You will need to convert your structured array into an ndarray
probably of floats. ie no string values.
I have a some code you might find useful to convert strings to
categorical values. it is very beta but should work
http://bazaar.launchpad.net/~vincent-vincentdavis/statsmodels/Descriptive-Stats/annotate/head%3A/scikits/statsmodels/sandbox/categorical.py
There is also a function for categorizing for this in statsmodels but
(I forget where) One way or another you will need to keep track of the
convertion from strings to numbers.
Let me know if this helps
Vincent
Vincent is the expert on this stuff. I'll just repeat the part about
larry storing the data in a ndarray which means the data type must be
the same for each element in a larry.
One of your examples:
>> mylarry1 = larry(mystarry)
>> # no labels on axis 1, correct data types
I think that gives the right result, even though it is not the result
you want. Note that mystarry is 1d:
mystarry.shape --> (2,)
mystarry.ndim --> 1
That's why mylarry1 only has labels for one dimension. But if you
could convert it to a 2x3 ndarray where each element has the same data
type then you'd get what you wanted. Can that be done with your data?
I had a 18month old helping on the last email so I had to be brief :-)
@Kyle, I struggle with data of mixed types often. Structured arrays
are ok but in the end you are often forced into needing an ndarray.
This is where some method of keeping track of the conversion from
string values (you might also have numerical values that you need to
recode) to numerical. Also and then if you want to have dummy
variables you need to keep track of that. I have been working/thinking
of ways to do this similar to stata e.g. in stat you can encode() and
then in a regression you can used i.x, if x is a categorical variable,
to get the dummy variable automatically and even labeled with there
string representation. I am up for helping out or getting feedback on
this.
|---|
§ WORK TASK
Please write the next part of the thread above on converting structured arrays with string values into ndarrays, starting right after its last sentence. The data after this point comes from a separate source.

§ DATA EXTRACT
|---|
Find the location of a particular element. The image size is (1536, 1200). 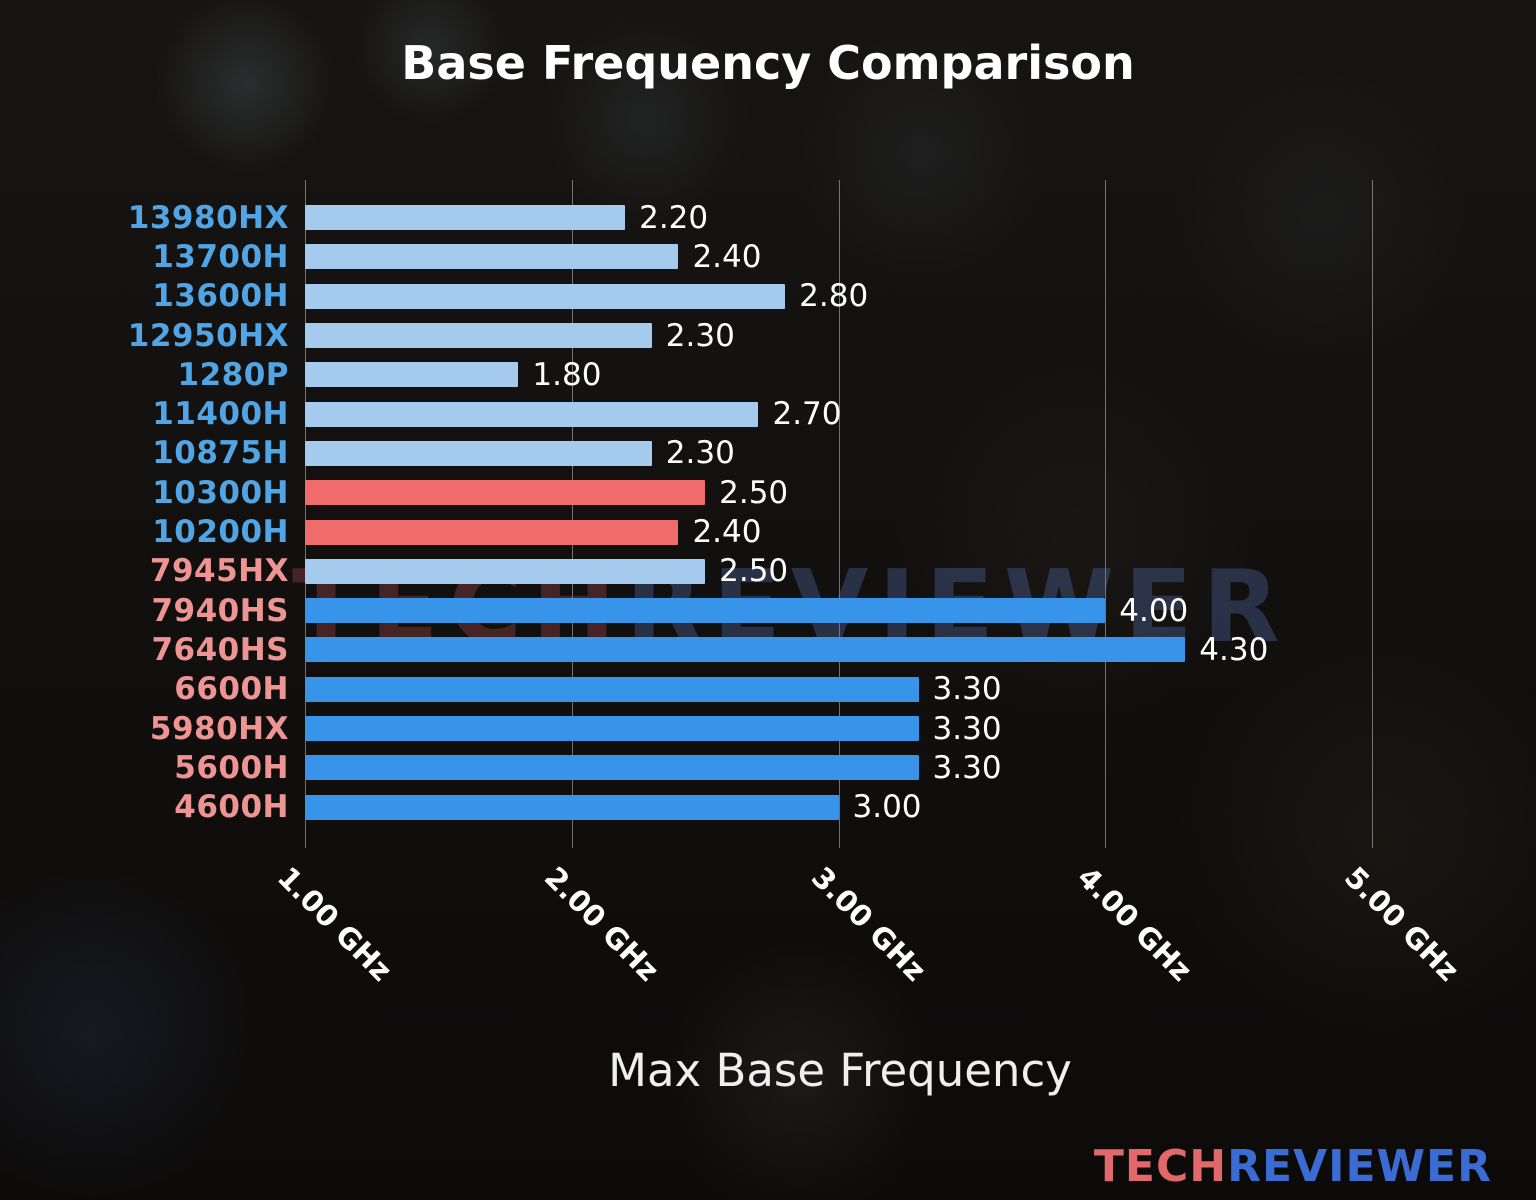

category-label: 13700H is located at coordinates (220, 256).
|---|
§ EXERCISE RESPONSE
I have some examples I was experimenting with where the label for an
individual column in a larry is actually dict() (it can be done other
ways) I was doing this to allow the conversion from strings type
values to numerical and still be able to use the dict to "translate"
the numbers. This would be similar to encode() in stata. Where stata
take the string values and "encodes" them and applies labels to make
it easy to do other thing without having to remember what the endocing
was.
@ Kieth, essentially this is labeling the data points in the
columns/rows of an array. What do you think about this? It would need
to be a dict() but then data could be printed, sorted, selected based
on the string value rather than the numerical value. I would be very
interested in this and would be able to help provide tools for
converting from strings to numerical values and building the
dictionary. I have been meaning to spend time but need some direction
from you as to how you would like it to fit in.
Vincent
If you are dealing with strings (or integers) that are a categorical
variable there is scikist.statsmodels.tool.categorical that will make
dummy variables and take care of the names. It's well-tested and
optionally returns a column to map values to the column number for the
dummy variable or a structured array. For your example,
In [6]: import scikits.statsmodels as sm
In [7]: mystarry = sm.tools.categorical(mystarry, col=2, drop=True)
In [8]: mystarry
Out[8]:
array([(1, 2.0, 1.0, 0.0), (2, 3.0, 0.0, 1.0)],
dtype=[('f0', '<i4'), ('f1', '<f4'), ('f2_Hello', '<f8'),
('f2_World', '<f8')])
To view it as a float array (for larry)
In [9]: mystarry.view((float,3))
Out[9]:
array([[ 2., 1., 0.],
[ 32., 0., 1.]])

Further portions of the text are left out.